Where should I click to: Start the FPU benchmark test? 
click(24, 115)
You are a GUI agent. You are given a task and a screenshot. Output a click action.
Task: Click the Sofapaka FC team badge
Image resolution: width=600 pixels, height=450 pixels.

• • • • • • •

Work to be completed
Output the full listing exactly as given.

Exercise response
Where should I click to: Start the FPU benchmark test? 
click(24, 115)
You are a GUI agent. You are given a task and a screenshot. Output a click action.
Task: Click the Sofapaka FC team badge
Image resolution: width=600 pixels, height=450 pixels.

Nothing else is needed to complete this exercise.